Exnur0 OP t1_j1v2zrb wrote on December 27, 2022 at 4:58 PM

Reply to comment by hjmb in [Discussion] 2 discrimination mechanisms that should be provided with powerful generative models e.g. ChatGPT or DALL-E by Exnur0

Thanks for the insightful comment, I think you helped me get out the rest of my thought.

I definitely agree, both of these have gaping holes in them if anyone with expertise comes along. The second mechanism is meant to plug holes in the first, but people can definitely construct media to get past the second anyway. Ideally it would return a value 0-1 and inform the human's level of suspicion, and not just a boolean, but still, it's likely that certain tricks would end up helping someone get things past it.

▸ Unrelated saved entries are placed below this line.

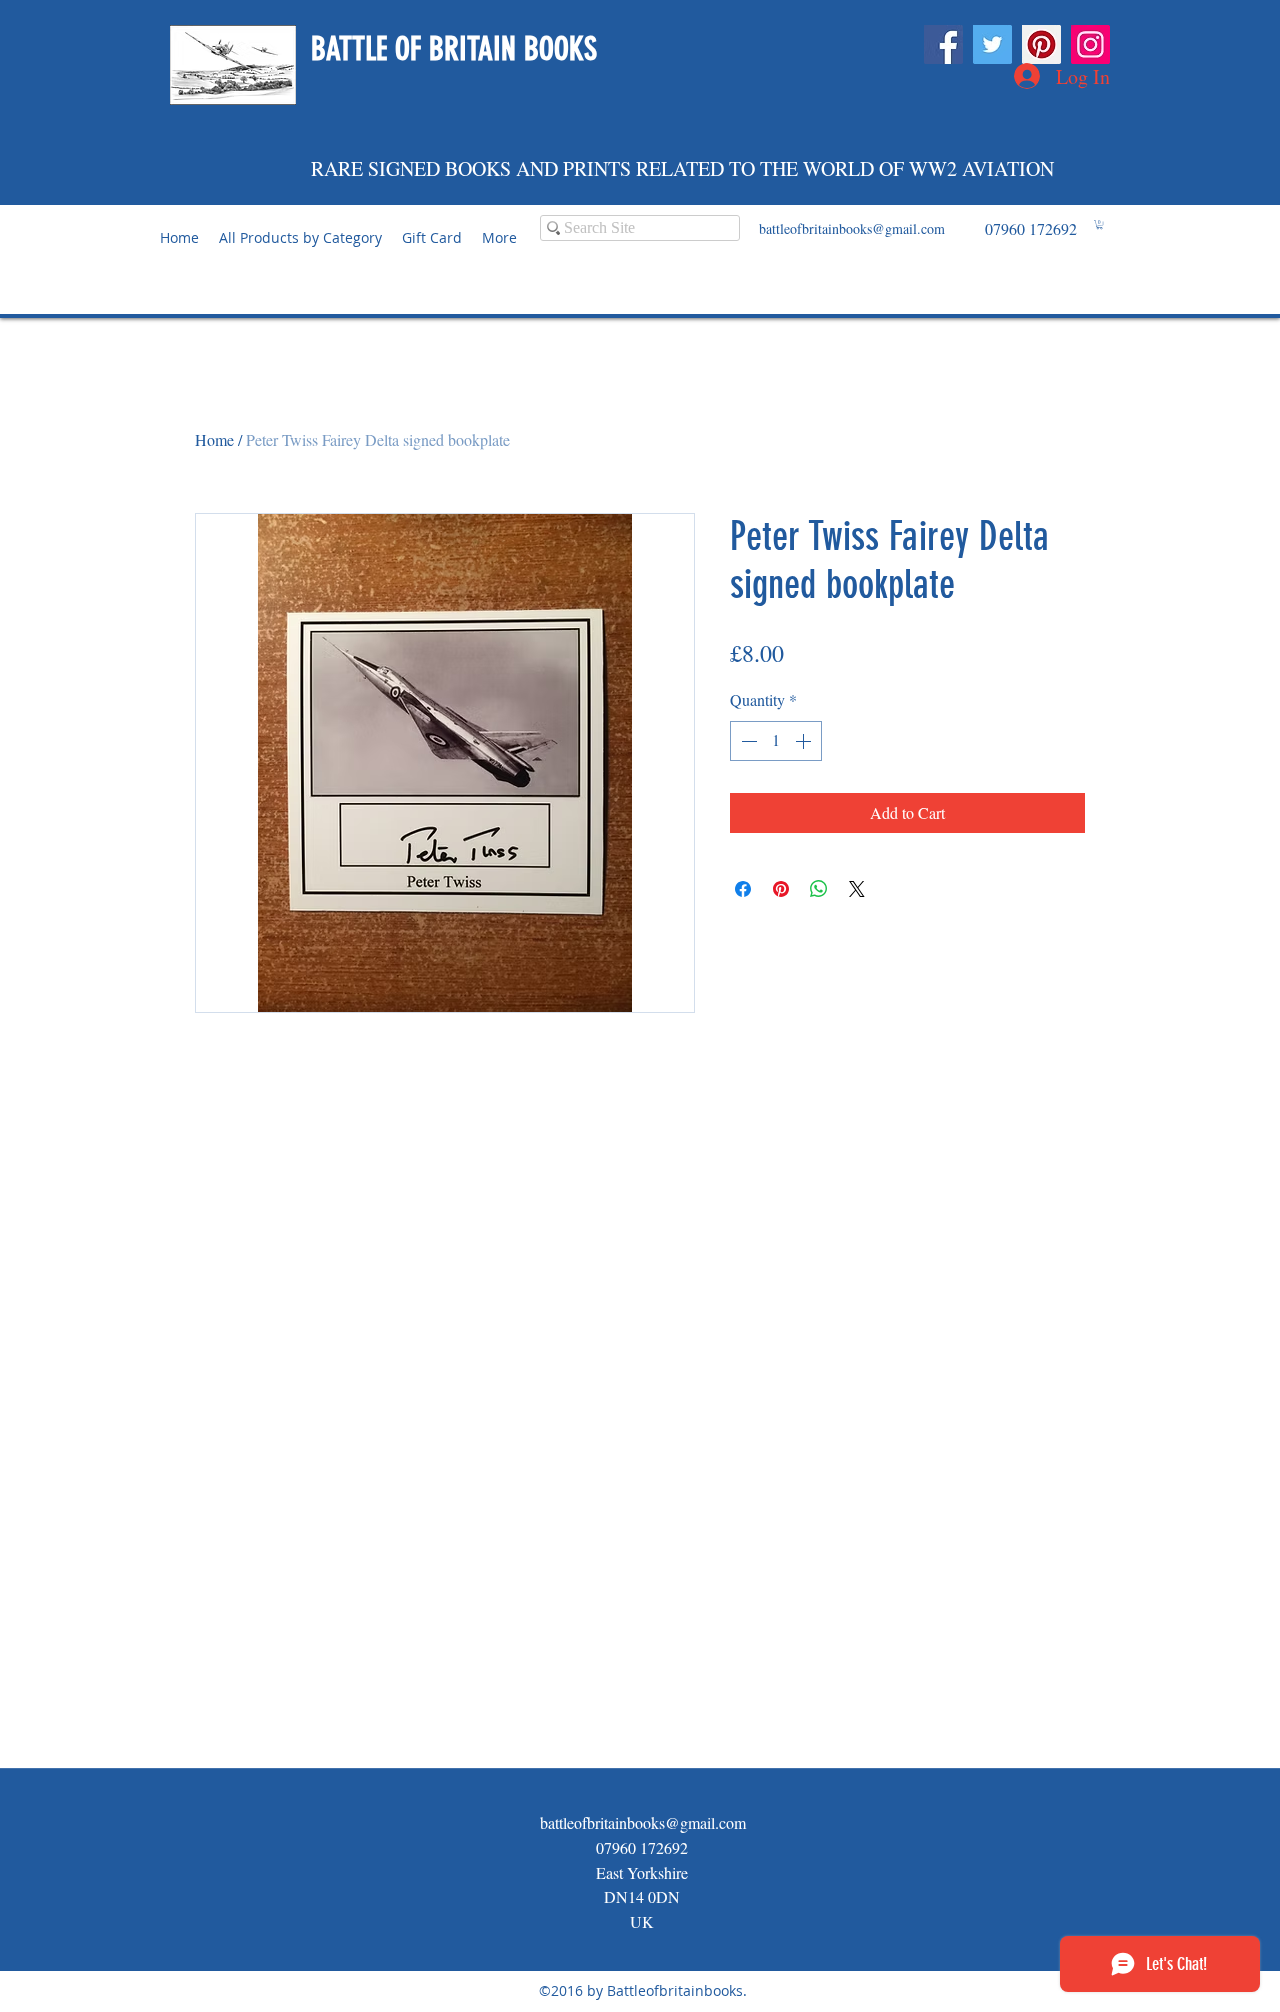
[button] (1099, 224)
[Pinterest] (1041, 44)
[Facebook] (943, 44)
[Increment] (805, 741)
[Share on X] (857, 889)
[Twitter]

I think these are useful mostly because of what they may be able to accomplish with regard to the scale of the problem - any additional effort required to pass off AI work as human is a good thing, as far as I'm concerned, and some of the scariest implications of these kinds of models come from their scale - moderation is more or less impossible, if you have to deal with limitless examples of generated content.

For example, take the problem of misinformation, like what happened on StackOverflow (GPT-generated answers were banned, largely because they're often wrong, is my understanding). Imagine that StackOverflow had access to an API that could reliably point out unedited (or close to it) generated content. In that case, the scope of the problem shrinks to only those people willing to put in the effort to slip things past the discriminator, which hopefully will be much smaller of a set.

I also definitely agree that there are other problems that aren't solved by discrimination at all, even if discrimination was perfect - really, the underlying point is that the labs cranking out powerful generative models could be doing much, much more in terms of accompanying tooling, to try to decrease the negative impacts of their tech. I don't see what I'm describing as bulletproof or as always useful, but it strikes me as kind of a bare-minimum precaution. If nothing else, I should be able to put completely unedited generated media into an API and get back an answer that it was generated.